WORK TO BE COMPLETED
Lines with the word "value" are the ones wanted. Copy each of them from the entries below.

SOURCE MATERIAL
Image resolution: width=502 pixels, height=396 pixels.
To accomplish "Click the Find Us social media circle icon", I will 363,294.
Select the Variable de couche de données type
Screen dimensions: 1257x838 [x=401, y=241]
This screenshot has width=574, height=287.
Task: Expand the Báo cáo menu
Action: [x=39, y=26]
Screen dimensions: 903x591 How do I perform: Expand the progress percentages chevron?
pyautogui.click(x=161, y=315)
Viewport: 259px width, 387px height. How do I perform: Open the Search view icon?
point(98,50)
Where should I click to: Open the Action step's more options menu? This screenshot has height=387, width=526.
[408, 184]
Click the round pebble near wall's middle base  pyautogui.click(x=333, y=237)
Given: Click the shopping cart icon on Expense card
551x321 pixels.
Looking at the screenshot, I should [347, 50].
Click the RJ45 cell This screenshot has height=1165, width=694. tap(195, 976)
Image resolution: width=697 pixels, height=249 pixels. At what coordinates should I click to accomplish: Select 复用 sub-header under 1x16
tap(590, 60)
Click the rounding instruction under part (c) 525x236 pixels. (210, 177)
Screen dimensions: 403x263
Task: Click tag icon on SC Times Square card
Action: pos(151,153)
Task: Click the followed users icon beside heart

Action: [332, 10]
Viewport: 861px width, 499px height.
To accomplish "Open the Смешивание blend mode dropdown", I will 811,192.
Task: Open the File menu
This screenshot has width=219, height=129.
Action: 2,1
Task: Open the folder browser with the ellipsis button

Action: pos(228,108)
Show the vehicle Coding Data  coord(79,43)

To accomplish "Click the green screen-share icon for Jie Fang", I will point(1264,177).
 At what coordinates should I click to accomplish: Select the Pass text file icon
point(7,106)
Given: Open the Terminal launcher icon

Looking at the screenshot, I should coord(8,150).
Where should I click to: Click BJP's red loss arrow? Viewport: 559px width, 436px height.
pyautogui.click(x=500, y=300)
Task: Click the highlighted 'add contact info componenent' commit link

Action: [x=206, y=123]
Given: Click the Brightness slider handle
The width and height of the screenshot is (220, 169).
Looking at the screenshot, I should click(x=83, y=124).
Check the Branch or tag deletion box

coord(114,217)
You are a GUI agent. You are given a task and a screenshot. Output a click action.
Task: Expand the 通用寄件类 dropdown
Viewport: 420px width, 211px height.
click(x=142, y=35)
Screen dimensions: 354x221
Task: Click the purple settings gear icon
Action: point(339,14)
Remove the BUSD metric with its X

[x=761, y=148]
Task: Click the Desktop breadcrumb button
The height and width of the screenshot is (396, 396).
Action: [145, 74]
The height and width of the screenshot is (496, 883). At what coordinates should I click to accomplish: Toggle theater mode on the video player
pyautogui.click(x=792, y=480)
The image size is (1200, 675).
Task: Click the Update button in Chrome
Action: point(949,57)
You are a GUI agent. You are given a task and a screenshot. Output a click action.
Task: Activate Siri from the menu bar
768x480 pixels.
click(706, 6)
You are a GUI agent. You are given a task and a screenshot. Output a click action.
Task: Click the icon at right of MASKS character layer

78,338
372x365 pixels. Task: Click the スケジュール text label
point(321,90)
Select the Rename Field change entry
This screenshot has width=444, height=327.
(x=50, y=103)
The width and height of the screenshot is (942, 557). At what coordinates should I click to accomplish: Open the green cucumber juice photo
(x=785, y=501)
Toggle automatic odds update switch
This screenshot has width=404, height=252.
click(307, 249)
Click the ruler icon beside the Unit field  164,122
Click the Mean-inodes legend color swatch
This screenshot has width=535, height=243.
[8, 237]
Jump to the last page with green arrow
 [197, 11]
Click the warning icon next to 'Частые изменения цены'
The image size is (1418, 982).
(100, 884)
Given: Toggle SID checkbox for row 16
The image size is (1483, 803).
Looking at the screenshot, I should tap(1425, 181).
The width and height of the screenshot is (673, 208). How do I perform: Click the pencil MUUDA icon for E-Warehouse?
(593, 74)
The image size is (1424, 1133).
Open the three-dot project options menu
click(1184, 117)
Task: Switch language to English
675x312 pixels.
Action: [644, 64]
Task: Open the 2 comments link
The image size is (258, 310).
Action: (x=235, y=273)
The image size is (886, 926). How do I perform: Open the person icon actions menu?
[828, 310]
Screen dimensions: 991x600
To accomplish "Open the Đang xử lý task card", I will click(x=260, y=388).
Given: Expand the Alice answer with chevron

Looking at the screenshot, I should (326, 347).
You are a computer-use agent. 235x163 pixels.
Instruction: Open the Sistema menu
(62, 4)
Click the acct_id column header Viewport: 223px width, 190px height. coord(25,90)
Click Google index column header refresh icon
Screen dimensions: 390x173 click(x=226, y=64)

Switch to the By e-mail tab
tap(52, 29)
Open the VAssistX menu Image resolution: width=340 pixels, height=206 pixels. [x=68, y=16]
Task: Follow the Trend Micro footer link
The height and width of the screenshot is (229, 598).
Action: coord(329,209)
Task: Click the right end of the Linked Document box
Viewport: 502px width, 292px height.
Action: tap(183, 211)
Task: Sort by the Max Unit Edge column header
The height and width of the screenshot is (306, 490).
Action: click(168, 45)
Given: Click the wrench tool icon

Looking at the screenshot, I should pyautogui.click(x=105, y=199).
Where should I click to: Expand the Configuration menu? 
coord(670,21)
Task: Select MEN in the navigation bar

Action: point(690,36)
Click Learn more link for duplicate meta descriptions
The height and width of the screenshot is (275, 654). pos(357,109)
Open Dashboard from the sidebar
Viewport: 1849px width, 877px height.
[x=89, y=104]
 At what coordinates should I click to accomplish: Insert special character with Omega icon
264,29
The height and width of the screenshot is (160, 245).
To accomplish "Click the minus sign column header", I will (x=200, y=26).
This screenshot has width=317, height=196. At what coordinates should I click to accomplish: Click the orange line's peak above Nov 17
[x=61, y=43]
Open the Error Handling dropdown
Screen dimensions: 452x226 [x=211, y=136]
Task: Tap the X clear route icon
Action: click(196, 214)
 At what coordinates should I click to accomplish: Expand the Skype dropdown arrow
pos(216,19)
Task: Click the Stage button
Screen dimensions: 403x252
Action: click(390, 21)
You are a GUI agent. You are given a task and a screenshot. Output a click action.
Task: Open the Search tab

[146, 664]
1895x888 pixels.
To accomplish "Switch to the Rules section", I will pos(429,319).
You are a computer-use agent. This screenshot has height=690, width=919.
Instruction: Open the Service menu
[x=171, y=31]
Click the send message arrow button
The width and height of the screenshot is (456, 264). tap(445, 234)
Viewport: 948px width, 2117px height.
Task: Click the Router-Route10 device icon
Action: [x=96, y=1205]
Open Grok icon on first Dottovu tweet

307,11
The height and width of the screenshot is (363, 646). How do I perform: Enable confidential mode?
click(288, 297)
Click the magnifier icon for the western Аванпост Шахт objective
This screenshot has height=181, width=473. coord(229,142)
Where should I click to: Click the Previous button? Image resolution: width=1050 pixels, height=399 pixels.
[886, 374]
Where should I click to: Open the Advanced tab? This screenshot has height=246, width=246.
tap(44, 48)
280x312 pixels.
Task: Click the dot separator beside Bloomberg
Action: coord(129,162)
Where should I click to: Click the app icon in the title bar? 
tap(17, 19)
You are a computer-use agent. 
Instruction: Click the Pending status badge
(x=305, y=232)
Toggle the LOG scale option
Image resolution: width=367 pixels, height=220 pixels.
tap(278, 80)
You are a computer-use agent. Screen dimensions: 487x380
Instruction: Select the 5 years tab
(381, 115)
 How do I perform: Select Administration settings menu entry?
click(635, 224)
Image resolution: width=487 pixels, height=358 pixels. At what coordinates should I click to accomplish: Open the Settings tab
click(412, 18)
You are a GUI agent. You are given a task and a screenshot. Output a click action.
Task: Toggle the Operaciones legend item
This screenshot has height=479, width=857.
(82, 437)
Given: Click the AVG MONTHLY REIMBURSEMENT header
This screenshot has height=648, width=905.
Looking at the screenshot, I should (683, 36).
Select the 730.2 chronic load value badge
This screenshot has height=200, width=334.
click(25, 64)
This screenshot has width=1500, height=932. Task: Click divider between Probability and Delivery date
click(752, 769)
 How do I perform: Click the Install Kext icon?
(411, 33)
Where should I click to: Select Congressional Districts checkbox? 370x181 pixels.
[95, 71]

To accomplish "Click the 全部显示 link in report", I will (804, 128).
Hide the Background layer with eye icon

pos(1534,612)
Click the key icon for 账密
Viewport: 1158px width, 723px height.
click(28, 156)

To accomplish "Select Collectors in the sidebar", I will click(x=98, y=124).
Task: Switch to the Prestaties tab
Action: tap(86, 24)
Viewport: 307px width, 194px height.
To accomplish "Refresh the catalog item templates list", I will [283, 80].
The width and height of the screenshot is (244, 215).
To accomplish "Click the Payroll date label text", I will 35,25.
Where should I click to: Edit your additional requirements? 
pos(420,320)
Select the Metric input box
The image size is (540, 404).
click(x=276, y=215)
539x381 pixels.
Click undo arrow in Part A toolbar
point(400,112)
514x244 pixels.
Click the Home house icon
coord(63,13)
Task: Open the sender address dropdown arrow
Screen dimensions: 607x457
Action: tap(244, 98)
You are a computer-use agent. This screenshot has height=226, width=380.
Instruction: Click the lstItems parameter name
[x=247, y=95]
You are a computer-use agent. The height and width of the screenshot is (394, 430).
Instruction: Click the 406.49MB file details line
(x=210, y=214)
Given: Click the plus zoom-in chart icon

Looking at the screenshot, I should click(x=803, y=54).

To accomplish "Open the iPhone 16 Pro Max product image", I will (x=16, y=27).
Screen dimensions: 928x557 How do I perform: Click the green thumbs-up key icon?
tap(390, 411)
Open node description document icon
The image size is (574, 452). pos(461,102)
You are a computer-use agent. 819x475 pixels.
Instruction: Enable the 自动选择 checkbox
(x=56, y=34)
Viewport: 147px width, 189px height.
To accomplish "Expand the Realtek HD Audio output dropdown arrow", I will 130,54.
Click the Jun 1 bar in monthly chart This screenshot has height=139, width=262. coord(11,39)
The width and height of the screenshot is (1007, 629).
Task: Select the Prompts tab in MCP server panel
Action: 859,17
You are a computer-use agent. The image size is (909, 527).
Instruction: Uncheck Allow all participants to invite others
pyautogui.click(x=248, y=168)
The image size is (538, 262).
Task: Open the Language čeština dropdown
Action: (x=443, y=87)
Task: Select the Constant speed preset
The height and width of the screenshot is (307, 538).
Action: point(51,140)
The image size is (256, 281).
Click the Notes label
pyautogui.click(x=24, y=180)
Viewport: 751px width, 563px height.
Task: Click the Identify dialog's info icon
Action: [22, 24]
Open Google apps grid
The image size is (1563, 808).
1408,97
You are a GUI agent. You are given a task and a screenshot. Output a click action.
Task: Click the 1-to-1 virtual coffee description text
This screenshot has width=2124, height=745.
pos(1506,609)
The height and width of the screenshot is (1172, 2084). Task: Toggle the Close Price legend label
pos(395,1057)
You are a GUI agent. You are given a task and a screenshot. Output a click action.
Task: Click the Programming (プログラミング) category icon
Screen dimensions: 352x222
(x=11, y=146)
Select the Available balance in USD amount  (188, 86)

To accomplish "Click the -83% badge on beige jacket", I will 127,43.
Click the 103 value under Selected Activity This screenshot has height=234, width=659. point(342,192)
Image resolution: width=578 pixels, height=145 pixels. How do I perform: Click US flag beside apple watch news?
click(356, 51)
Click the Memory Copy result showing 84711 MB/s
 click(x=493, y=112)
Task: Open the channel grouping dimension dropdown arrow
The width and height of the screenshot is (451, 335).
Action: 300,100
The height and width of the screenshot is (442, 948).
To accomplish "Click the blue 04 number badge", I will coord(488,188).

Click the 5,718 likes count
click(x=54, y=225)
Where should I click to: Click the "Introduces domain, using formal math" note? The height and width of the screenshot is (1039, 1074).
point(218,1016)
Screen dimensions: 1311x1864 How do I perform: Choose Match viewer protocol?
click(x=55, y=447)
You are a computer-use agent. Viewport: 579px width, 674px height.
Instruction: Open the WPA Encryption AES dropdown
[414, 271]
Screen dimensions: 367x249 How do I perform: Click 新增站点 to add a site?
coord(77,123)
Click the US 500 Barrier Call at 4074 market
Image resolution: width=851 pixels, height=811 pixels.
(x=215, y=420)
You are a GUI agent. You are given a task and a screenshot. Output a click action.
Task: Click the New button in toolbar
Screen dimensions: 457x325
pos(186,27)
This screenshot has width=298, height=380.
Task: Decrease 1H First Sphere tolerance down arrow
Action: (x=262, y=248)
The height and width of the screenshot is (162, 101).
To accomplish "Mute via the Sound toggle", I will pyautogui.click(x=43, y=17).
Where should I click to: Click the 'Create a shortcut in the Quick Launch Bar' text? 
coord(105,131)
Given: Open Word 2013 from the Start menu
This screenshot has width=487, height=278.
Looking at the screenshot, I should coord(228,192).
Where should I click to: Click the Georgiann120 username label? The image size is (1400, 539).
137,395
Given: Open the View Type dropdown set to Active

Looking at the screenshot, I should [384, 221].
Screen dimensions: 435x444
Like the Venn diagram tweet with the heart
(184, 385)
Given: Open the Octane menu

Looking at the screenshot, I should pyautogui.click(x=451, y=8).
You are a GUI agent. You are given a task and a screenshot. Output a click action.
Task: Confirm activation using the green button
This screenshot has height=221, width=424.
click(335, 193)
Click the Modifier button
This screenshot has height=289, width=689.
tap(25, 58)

OUTPUT FOR THIS EXERCISE
Select the 730.2 chronic load value badge
Click the 103 value under Selected Activity This screenshot has height=234, width=659. point(342,192)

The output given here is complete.